Johnson met with Fulbright and asked him to support the resolution regardless of his concerns. He assured Fulbright that he would not misuse the authority and argued that responding to the alleged attacks on U.S. ships was essential for the upcoming election. Republican Barry Goldwater was attacking the administration, saying it was lying to the public about its intentions to increase the American role in Vietnam and also being too timid to use the force that was necessary to win.
Fulbright agreed to support Johnson. On the floor, many senators were very dubious about granting this extension of power. They worried that it would be misused and feared the possibility of war.
Fulbright assured them that the president would approach Congress if he wanted to increase U.S. involvement in Vietnam and that, most importantly, this was needed to give Democrats cover from Republican attacks that Johnson and the party were weak on defense. Goldwater, he said, would undoubtedly bring the nation into war, so everything possible had to be done to stop him.
The arguments were convincing. The Gulf of Tonkin resolution passed with only two dissenters.
Fulbright would forever regret his decision, later admitting that political considerations led him to the wrong path.
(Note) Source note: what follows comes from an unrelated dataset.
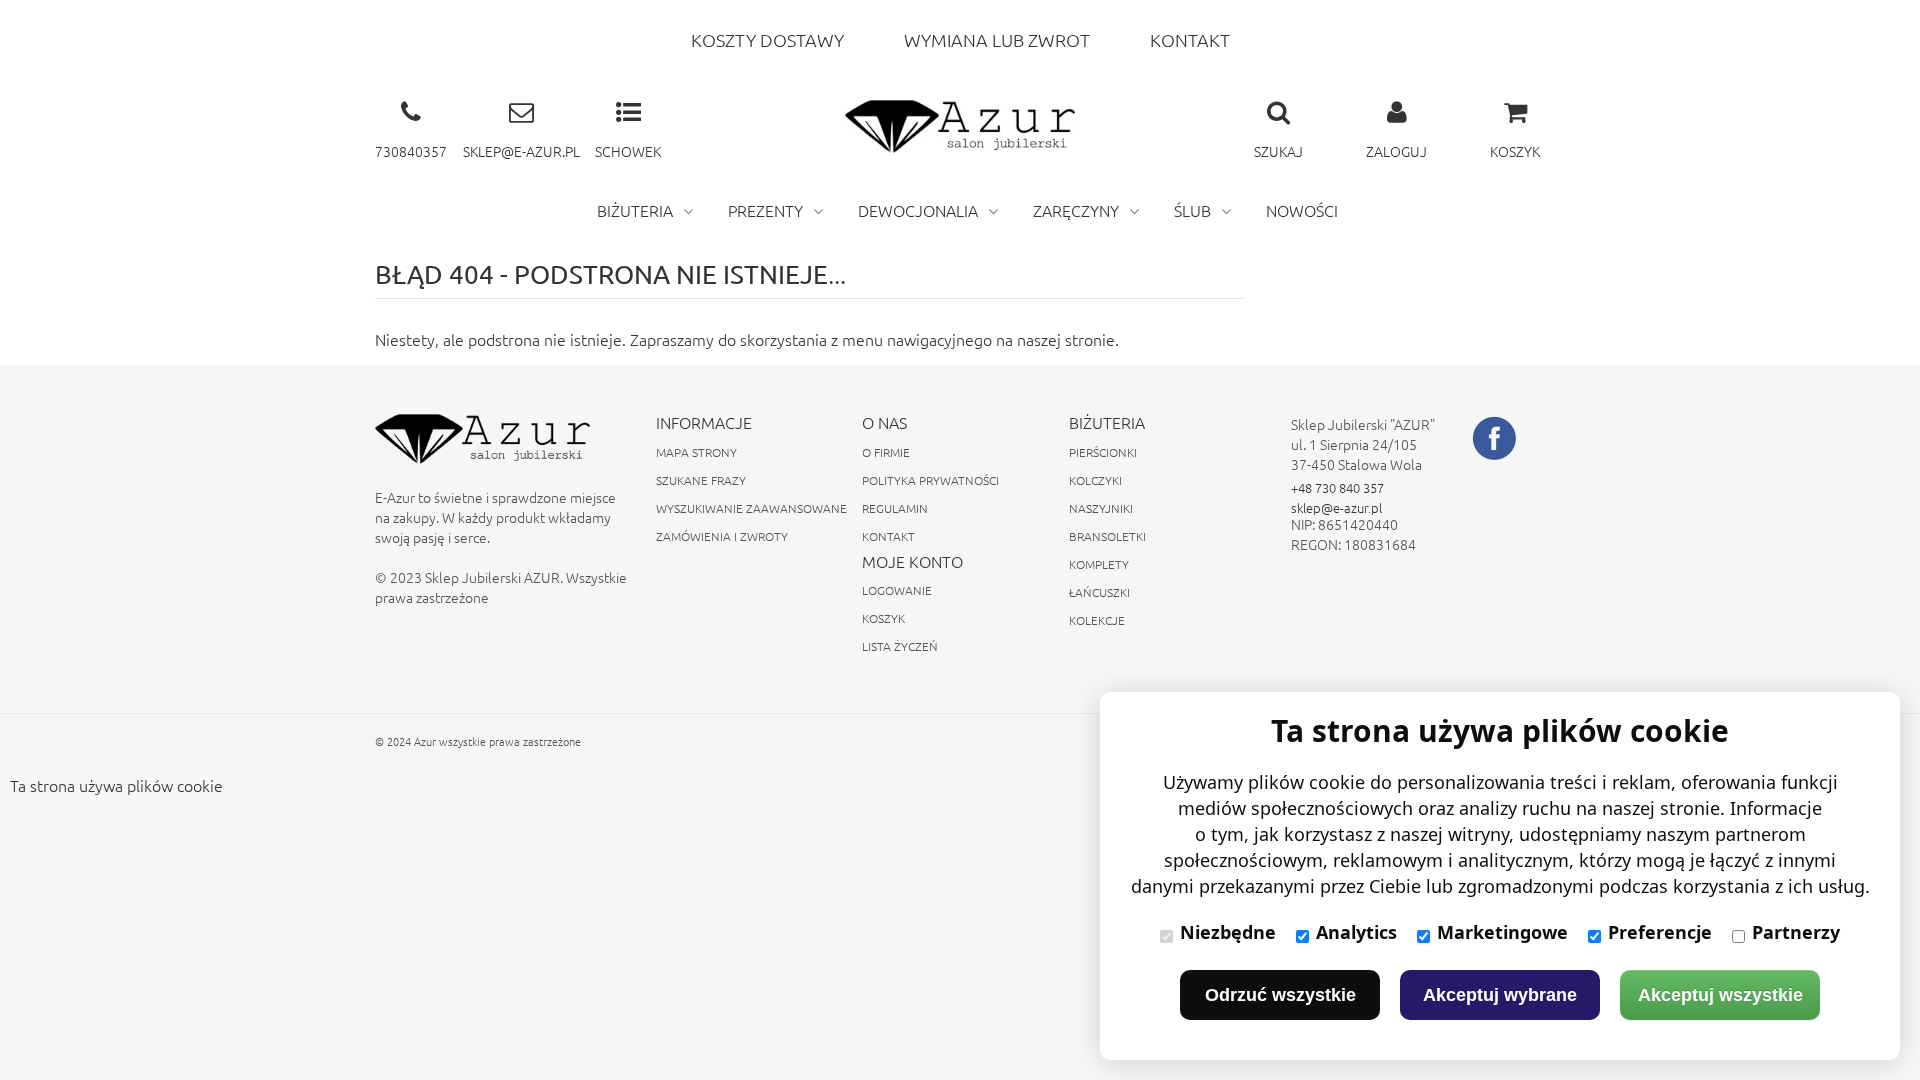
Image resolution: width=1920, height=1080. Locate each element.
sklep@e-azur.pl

In a best-selling book published in 1966, Fulbright would explain the "mistake" that he and his colleagues in Congress made.
In dealing with Afghanistan, Kerry and his fellow congressional Democrats must act more like the Fulbright of 1966 than of 1964. This does not mean they should oppose or support military force, but they must not refrain from asking hard-hitting questions.
As Democrats start to think more about 2010 and 2012, and the political pressures intensify to prove that they are tough on defense, congressional Democrats must maintain the role of the watchdog, questioning and interrogating a White House that is under the control of their own party.
Kerry has often shown a proclivity toward making decisions based on political calculations, and he has been extremely loyal to Obama throughout the 2008 campaign. Now his role has changed and the costs of blind loyalty are rising. Democrats must keep Obama's feet to the fire and do everything possible to make certain that Congress does not give a blank check to the White House to wage a bigger war.
The opinions expressed in this commentary are solely those of Julian Zelizer.